• **Rows**
━━━━━━

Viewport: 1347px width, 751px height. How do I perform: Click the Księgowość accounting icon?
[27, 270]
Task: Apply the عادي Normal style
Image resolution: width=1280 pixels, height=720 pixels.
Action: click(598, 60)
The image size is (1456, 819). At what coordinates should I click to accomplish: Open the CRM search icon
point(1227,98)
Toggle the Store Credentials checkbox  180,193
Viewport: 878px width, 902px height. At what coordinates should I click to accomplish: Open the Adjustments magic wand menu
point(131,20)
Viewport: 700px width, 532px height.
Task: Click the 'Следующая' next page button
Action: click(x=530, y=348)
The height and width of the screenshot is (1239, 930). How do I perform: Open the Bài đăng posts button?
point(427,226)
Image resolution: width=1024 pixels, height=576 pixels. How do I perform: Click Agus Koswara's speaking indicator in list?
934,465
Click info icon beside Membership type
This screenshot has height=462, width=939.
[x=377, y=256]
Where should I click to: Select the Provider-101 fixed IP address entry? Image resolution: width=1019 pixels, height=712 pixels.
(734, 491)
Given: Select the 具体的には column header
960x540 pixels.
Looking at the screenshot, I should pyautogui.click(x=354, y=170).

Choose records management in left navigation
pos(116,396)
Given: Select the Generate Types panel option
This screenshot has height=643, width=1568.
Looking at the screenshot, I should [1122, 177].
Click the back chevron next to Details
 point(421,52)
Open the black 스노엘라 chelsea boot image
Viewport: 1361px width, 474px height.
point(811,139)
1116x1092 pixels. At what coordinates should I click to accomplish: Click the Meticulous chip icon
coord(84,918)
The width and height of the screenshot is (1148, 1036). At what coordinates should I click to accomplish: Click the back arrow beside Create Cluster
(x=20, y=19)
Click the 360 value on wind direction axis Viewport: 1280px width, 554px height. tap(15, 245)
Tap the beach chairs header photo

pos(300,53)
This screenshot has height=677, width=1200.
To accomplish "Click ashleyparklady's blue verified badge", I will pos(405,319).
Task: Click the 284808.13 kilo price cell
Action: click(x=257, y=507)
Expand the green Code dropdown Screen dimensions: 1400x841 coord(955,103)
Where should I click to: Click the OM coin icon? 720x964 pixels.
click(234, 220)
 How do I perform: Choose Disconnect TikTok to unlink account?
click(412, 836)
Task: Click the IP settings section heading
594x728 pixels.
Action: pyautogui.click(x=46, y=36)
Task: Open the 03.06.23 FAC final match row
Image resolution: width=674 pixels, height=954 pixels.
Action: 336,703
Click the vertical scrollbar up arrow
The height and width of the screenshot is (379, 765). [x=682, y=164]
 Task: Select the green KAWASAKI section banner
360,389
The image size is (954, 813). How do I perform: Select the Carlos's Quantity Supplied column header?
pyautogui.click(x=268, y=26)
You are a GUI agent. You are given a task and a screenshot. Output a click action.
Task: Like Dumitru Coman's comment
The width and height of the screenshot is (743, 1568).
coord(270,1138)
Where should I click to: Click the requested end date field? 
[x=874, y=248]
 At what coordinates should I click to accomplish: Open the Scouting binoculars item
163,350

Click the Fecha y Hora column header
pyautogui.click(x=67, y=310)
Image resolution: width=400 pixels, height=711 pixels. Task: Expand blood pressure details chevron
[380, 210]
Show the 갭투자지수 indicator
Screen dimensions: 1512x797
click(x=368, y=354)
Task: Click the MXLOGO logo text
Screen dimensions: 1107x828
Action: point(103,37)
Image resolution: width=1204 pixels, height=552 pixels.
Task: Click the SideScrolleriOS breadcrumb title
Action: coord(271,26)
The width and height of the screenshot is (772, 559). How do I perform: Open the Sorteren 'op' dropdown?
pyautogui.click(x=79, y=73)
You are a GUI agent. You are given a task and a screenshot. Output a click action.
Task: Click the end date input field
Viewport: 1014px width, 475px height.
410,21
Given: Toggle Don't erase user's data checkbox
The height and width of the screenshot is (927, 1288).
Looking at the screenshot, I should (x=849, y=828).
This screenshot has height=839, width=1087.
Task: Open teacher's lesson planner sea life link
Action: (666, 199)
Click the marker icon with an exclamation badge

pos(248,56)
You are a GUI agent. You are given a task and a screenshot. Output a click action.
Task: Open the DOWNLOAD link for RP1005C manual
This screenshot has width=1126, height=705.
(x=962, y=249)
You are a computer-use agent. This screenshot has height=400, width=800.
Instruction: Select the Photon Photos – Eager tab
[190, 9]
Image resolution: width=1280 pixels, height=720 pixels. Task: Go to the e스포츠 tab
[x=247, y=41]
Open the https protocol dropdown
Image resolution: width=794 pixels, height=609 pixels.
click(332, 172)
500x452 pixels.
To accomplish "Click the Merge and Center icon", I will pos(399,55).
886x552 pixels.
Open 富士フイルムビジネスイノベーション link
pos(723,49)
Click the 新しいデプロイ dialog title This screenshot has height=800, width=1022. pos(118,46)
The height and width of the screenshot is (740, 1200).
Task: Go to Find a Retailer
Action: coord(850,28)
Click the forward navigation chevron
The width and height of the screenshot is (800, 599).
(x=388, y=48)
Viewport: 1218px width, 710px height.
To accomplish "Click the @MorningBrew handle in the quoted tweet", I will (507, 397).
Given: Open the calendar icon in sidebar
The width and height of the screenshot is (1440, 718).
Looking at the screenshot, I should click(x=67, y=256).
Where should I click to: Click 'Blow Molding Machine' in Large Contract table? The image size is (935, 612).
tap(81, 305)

━━━━━━

• **Directions**
Can you write out all the records above again, swapping "How do I perform" for "How can I do" wherever it appears and changing nothing else?

• **Answer to the exercise**
Viewport: 1347px width, 751px height. How can I do: Click the Księgowość accounting icon?
[27, 270]
Task: Apply the عادي Normal style
Image resolution: width=1280 pixels, height=720 pixels.
Action: click(598, 60)
The image size is (1456, 819). At what coordinates should I click to accomplish: Open the CRM search icon
point(1227,98)
Toggle the Store Credentials checkbox  180,193
Viewport: 878px width, 902px height. At what coordinates should I click to accomplish: Open the Adjustments magic wand menu
point(131,20)
Viewport: 700px width, 532px height.
Task: Click the 'Следующая' next page button
Action: click(x=530, y=348)
The height and width of the screenshot is (1239, 930). How can I do: Open the Bài đăng posts button?
point(427,226)
Image resolution: width=1024 pixels, height=576 pixels. How can I do: Click Agus Koswara's speaking indicator in list?
934,465
Click info icon beside Membership type
This screenshot has height=462, width=939.
[x=377, y=256]
Where should I click to: Select the Provider-101 fixed IP address entry? Image resolution: width=1019 pixels, height=712 pixels.
(734, 491)
Given: Select the 具体的には column header
960x540 pixels.
Looking at the screenshot, I should pyautogui.click(x=354, y=170).

Choose records management in left navigation
pos(116,396)
Given: Select the Generate Types panel option
This screenshot has height=643, width=1568.
Looking at the screenshot, I should [1122, 177].
Click the back chevron next to Details
 point(421,52)
Open the black 스노엘라 chelsea boot image
Viewport: 1361px width, 474px height.
point(811,139)
1116x1092 pixels. At what coordinates should I click to accomplish: Click the Meticulous chip icon
coord(84,918)
The width and height of the screenshot is (1148, 1036). At what coordinates should I click to accomplish: Click the back arrow beside Create Cluster
(x=20, y=19)
Click the 360 value on wind direction axis Viewport: 1280px width, 554px height. tap(15, 245)
Tap the beach chairs header photo

pos(300,53)
This screenshot has height=677, width=1200.
To accomplish "Click ashleyparklady's blue verified badge", I will pos(405,319).
Task: Click the 284808.13 kilo price cell
Action: click(x=257, y=507)
Expand the green Code dropdown Screen dimensions: 1400x841 coord(955,103)
Where should I click to: Click the OM coin icon? 720x964 pixels.
click(234, 220)
 How can I do: Choose Disconnect TikTok to unlink account?
click(412, 836)
Task: Click the IP settings section heading
594x728 pixels.
Action: pyautogui.click(x=46, y=36)
Task: Open the 03.06.23 FAC final match row
Image resolution: width=674 pixels, height=954 pixels.
Action: 336,703
Click the vertical scrollbar up arrow
The height and width of the screenshot is (379, 765). [x=682, y=164]
 Task: Select the green KAWASAKI section banner
360,389
The image size is (954, 813). How can I do: Select the Carlos's Quantity Supplied column header?
pyautogui.click(x=268, y=26)
You are a GUI agent. You are given a task and a screenshot. Output a click action.
Task: Like Dumitru Coman's comment
The width and height of the screenshot is (743, 1568).
coord(270,1138)
Where should I click to: Click the requested end date field? 
[x=874, y=248]
 At what coordinates should I click to accomplish: Open the Scouting binoculars item
163,350

Click the Fecha y Hora column header
pyautogui.click(x=67, y=310)
Image resolution: width=400 pixels, height=711 pixels. Task: Expand blood pressure details chevron
[380, 210]
Show the 갭투자지수 indicator
Screen dimensions: 1512x797
click(x=368, y=354)
Task: Click the MXLOGO logo text
Screen dimensions: 1107x828
Action: point(103,37)
Image resolution: width=1204 pixels, height=552 pixels.
Task: Click the SideScrolleriOS breadcrumb title
Action: coord(271,26)
The width and height of the screenshot is (772, 559). How can I do: Open the Sorteren 'op' dropdown?
pyautogui.click(x=79, y=73)
You are a GUI agent. You are given a task and a screenshot. Output a click action.
Task: Click the end date input field
Viewport: 1014px width, 475px height.
410,21
Given: Toggle Don't erase user's data checkbox
The height and width of the screenshot is (927, 1288).
Looking at the screenshot, I should (x=849, y=828).
This screenshot has height=839, width=1087.
Task: Open teacher's lesson planner sea life link
Action: (666, 199)
Click the marker icon with an exclamation badge

pos(248,56)
You are a GUI agent. You are given a task and a screenshot. Output a click action.
Task: Open the DOWNLOAD link for RP1005C manual
This screenshot has width=1126, height=705.
(x=962, y=249)
You are a computer-use agent. This screenshot has height=400, width=800.
Instruction: Select the Photon Photos – Eager tab
[190, 9]
Image resolution: width=1280 pixels, height=720 pixels. Task: Go to the e스포츠 tab
[x=247, y=41]
Open the https protocol dropdown
Image resolution: width=794 pixels, height=609 pixels.
click(332, 172)
500x452 pixels.
To accomplish "Click the Merge and Center icon", I will pos(399,55).
886x552 pixels.
Open 富士フイルムビジネスイノベーション link
pos(723,49)
Click the 新しいデプロイ dialog title This screenshot has height=800, width=1022. pos(118,46)
The height and width of the screenshot is (740, 1200).
Task: Go to Find a Retailer
Action: coord(850,28)
Click the forward navigation chevron
The width and height of the screenshot is (800, 599).
(x=388, y=48)
Viewport: 1218px width, 710px height.
To accomplish "Click the @MorningBrew handle in the quoted tweet", I will (507, 397).
Given: Open the calendar icon in sidebar
The width and height of the screenshot is (1440, 718).
Looking at the screenshot, I should click(x=67, y=256).
Where should I click to: Click 'Blow Molding Machine' in Large Contract table? The image size is (935, 612).
tap(81, 305)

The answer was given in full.